Extracted information:
# # # #
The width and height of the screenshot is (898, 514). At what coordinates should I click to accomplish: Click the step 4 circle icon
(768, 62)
# # # #
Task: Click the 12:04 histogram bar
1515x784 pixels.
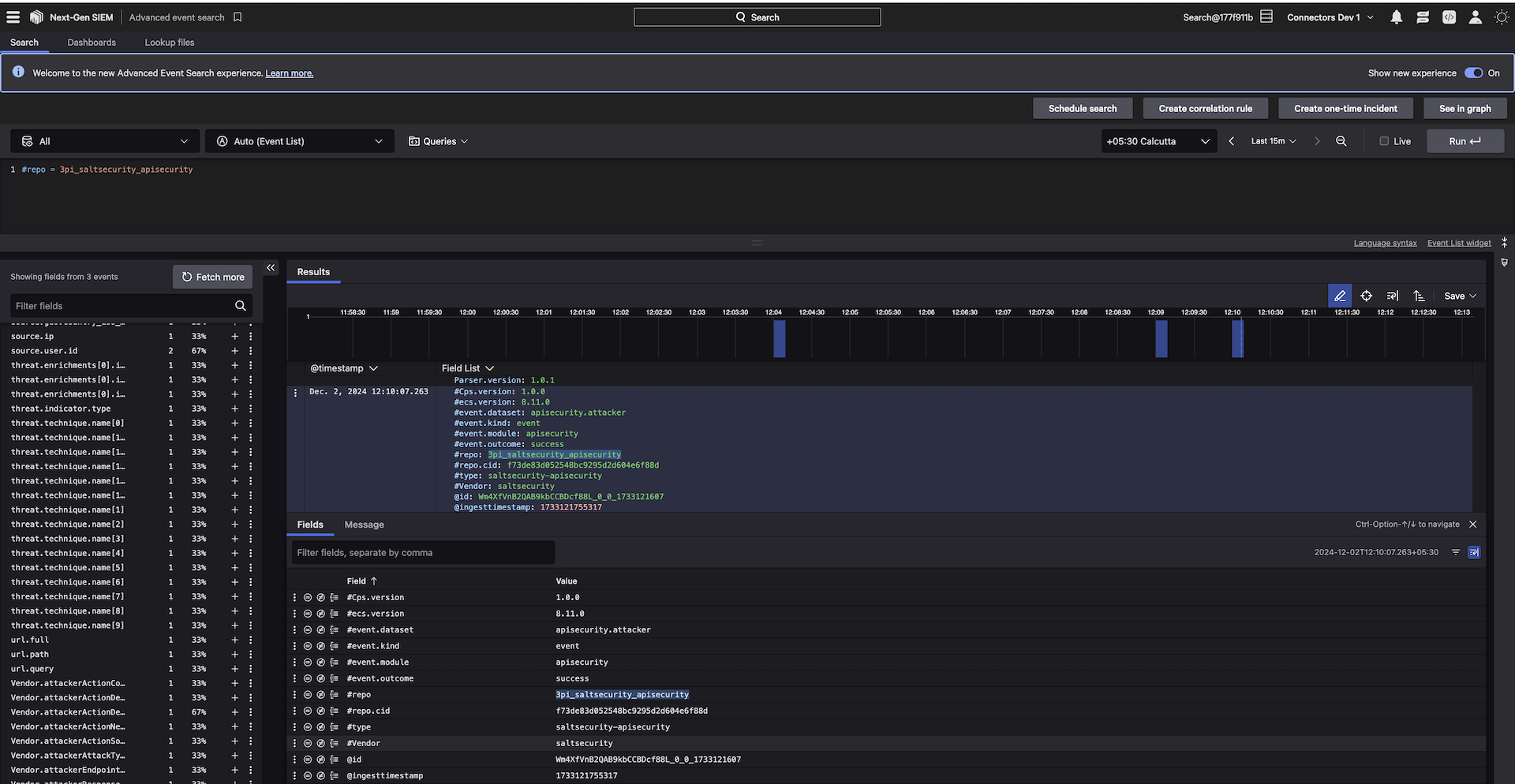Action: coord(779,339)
# # # #
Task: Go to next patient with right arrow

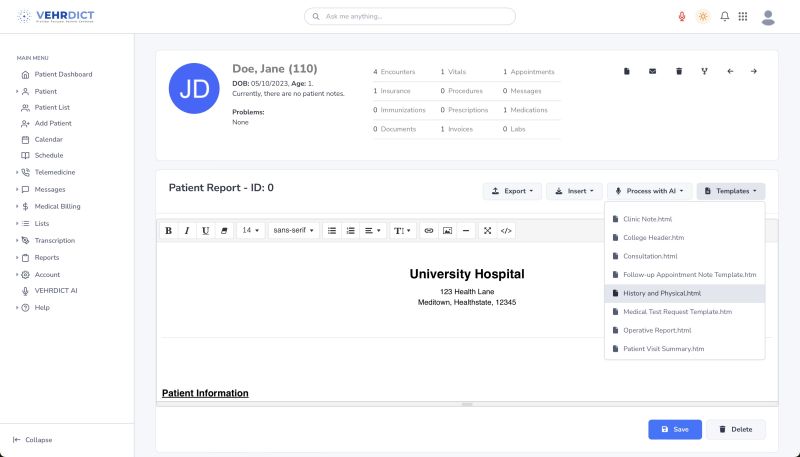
# # # #
Return all lines of the material that have "Task" in them.

Task: Click the 12:04 histogram bar
Task: Go to next patient with right arrow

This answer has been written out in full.